This example illustrates the validation of a VHDL implementation of a 6-order scrambler. A scrambler is used in communication systems to randomize transitions in the transmitted signal by shuffling the bits. One purpose of scrambling is to reduce the length of strings of 0s or 1s in a transmitted signal, since a long string of 0s or 1s may cause transmission synchronization problems. Scrambling may also be used as a cheap encryption technique. This example consists of two models. The first model (scrambler_frame) validates the VHDL implementation and the second model (scrambler_fsk) uses the VHDL scrambler as part of a communication channel.
The scrambler_frame model illustrates the validation of a VHDL implementation of a 6-order scrambler. The handwritten VHDL code is intended to replicate the behavior of the Scrambler block in the Communications System Toolbox™. The EDA Simulator Link™ is used here as a validation tool to test the functional equivalence of the VHDL scrambler to the Communications System Toolbox scrambler.
The model generates a binary sequence and simultaneously drives it to the VHDL implementation and the original Simulink® block.

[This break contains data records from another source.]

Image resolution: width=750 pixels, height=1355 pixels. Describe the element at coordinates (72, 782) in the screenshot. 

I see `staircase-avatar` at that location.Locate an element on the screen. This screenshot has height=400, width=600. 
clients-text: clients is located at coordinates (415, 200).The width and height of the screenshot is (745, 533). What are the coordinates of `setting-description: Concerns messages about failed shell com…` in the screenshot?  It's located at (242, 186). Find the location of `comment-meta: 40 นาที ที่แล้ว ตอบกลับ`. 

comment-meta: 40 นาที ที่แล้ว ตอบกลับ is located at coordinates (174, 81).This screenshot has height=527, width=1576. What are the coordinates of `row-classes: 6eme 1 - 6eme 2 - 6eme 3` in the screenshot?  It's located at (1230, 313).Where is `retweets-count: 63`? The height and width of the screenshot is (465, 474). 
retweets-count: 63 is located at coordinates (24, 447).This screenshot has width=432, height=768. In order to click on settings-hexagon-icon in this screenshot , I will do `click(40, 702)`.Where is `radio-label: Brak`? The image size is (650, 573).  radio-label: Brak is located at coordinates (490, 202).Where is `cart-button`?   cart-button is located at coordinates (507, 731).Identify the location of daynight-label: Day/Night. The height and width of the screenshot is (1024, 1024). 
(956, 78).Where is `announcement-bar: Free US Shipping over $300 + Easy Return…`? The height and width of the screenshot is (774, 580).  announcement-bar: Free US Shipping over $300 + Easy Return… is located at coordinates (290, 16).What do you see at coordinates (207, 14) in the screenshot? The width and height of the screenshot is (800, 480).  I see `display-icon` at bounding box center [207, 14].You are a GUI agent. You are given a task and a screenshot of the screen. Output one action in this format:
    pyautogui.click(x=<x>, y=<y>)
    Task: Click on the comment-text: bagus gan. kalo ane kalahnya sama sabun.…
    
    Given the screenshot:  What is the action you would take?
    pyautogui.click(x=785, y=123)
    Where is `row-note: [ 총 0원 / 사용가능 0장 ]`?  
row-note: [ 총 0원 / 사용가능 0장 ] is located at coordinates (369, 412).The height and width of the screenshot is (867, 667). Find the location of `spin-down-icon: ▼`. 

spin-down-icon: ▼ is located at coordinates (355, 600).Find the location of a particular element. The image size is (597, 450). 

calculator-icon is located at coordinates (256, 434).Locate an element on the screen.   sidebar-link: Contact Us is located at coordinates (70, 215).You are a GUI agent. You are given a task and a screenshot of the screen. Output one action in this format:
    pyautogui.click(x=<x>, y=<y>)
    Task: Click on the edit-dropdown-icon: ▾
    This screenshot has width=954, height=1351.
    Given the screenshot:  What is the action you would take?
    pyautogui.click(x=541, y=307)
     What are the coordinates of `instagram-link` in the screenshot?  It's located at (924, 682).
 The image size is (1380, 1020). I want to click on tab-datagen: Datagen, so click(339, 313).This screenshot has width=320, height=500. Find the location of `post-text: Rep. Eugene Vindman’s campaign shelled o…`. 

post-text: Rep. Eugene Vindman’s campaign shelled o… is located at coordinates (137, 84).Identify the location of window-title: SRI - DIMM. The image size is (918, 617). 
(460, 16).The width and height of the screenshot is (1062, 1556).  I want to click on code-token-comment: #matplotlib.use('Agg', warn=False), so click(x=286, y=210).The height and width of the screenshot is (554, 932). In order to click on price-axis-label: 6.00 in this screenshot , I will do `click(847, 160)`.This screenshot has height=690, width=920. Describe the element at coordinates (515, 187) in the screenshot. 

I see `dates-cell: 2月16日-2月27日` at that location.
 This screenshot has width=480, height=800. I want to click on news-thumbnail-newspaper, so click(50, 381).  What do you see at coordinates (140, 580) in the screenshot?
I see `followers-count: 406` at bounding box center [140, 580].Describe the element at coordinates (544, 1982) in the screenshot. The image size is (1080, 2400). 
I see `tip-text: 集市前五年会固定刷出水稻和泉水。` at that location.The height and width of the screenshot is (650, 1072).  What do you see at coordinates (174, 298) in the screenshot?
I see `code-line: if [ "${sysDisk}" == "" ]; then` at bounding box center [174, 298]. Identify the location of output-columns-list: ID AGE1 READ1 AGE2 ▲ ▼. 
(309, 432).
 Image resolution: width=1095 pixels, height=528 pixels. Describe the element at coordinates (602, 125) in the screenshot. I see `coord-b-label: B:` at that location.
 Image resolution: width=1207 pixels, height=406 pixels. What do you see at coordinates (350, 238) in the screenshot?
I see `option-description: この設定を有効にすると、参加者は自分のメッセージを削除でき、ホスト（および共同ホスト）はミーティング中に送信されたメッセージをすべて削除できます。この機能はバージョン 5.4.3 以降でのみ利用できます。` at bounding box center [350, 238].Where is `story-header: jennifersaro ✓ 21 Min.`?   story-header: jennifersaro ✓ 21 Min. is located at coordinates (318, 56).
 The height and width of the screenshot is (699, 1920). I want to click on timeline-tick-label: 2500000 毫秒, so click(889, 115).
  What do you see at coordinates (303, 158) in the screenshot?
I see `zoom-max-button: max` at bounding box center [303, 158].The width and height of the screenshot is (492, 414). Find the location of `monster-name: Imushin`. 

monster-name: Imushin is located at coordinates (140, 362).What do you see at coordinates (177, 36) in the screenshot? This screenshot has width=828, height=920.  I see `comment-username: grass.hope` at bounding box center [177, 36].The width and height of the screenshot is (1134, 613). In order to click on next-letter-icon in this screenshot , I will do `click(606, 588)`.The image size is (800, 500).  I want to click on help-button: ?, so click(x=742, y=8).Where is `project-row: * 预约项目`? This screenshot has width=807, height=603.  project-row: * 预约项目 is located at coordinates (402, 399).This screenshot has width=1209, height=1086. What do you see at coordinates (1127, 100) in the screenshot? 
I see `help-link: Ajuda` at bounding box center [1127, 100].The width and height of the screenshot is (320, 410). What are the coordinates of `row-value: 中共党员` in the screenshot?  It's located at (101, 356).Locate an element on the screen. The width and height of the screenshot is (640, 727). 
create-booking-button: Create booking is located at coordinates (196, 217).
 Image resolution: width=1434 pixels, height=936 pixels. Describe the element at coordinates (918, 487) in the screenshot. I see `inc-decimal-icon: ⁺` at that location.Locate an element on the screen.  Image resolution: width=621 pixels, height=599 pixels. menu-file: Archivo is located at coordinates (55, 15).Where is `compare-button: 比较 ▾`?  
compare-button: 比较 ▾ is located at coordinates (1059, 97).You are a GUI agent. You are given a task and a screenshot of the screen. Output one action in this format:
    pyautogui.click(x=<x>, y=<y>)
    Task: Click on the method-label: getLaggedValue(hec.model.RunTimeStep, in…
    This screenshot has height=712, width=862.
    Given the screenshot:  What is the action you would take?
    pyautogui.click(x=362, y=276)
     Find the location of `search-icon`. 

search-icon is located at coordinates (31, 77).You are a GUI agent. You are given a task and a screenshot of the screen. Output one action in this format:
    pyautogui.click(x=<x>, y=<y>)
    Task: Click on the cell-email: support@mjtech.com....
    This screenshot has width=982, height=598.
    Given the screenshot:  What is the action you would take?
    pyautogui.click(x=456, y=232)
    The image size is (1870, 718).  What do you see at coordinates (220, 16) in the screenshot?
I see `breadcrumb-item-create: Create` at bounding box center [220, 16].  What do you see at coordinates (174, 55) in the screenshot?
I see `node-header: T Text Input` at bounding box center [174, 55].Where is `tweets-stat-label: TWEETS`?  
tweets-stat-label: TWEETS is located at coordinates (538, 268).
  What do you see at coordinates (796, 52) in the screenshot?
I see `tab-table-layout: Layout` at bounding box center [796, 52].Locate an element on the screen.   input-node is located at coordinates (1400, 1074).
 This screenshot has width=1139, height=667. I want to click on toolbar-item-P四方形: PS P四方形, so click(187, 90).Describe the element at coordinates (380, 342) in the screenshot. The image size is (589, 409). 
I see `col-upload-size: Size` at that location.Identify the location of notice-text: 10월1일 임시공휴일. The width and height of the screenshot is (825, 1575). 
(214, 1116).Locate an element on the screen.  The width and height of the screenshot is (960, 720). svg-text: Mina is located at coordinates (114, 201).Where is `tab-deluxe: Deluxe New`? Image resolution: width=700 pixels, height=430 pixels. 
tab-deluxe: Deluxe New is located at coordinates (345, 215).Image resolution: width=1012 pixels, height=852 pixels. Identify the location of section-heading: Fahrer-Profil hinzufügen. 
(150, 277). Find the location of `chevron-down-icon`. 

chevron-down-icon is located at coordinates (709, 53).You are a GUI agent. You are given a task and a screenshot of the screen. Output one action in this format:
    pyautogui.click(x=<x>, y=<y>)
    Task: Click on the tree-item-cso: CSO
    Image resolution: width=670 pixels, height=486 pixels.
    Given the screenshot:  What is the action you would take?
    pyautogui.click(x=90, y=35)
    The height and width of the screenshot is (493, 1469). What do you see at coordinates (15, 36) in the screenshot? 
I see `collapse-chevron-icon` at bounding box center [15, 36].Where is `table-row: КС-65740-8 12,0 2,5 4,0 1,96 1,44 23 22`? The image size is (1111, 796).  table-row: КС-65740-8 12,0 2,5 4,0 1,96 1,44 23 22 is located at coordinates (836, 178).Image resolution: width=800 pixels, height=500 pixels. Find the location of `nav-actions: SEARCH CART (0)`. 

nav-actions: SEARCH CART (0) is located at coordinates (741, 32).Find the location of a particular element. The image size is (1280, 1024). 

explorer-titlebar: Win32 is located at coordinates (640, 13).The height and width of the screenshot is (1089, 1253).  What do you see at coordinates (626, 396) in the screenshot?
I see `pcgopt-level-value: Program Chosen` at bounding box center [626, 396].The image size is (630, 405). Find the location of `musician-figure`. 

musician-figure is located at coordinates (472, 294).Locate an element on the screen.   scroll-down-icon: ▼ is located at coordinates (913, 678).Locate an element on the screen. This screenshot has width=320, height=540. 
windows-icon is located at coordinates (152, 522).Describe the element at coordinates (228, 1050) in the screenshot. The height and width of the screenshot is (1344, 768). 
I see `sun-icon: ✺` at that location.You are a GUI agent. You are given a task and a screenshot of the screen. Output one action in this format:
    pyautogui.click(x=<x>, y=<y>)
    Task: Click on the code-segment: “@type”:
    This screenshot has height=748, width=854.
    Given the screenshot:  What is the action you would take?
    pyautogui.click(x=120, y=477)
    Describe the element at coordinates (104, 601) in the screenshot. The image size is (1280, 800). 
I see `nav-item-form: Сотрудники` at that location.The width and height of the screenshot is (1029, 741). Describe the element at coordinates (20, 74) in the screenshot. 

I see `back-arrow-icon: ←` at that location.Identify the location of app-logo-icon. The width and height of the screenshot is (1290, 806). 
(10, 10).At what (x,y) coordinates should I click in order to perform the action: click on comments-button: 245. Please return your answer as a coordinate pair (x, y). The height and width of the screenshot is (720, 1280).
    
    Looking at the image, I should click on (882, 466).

Two copies of the Descrambler block from the Communications System Toolbox are used to reconstitute the original data stream from the outputs of the two scramblers. The outputs are compared to the input data sequence to detect any discrepancies that may be introduced by differences between the scramblers using the Error Calculation block. Because the ModelSim® block always delays the data by one frame, we delay the data in all other branches so that the comparison will be valid.
The scrambler_fsk shows the use of a Scrambler as part of a communication channel. The block of interest is a 6-order scrambler implemented in VHDL and co-simulated with Simulink by the HDL Verifier. It has previously been verified to be functionally equivalent to the Scrambler block in the Communications System Toolbox. The Descrambler block is from the Communications System Toolbox and is also of order-6. The channel uses 11 bits per frame and BCH 11-->31 bits encoding (and the opposite BCH 31-->11 bits decoding). This encoding method is theoretically able to correct burst errors with up to 5 flipped bits. The data is passed through a channel with burst errors of 6 consecutive bits (i.e. 6 out of 11 bits in each frame will be flipped).
The data is then transmitted using 2-ary FSK modulator and demodulator and a Gaussian channel with very high signal to noise ratio, so we assume that almost all errors are burst errors and not Gaussian white noise errors. The locations of the flipped bits are randomly chosen in each frame. Since the current encoding configuration cannot fix all errors when 6 bits are flipped, there will be some errors after decoding the data and the BER (Bit Error Rate) will not be zero. The model contains 2 channels, one includes Scrambler / Descrambler blocks, and the other one does not. In the case of our model, it is clear that the BER is improved (becomes lower) when we use the Scrambler / Descrambler blocks as part of our communication channel.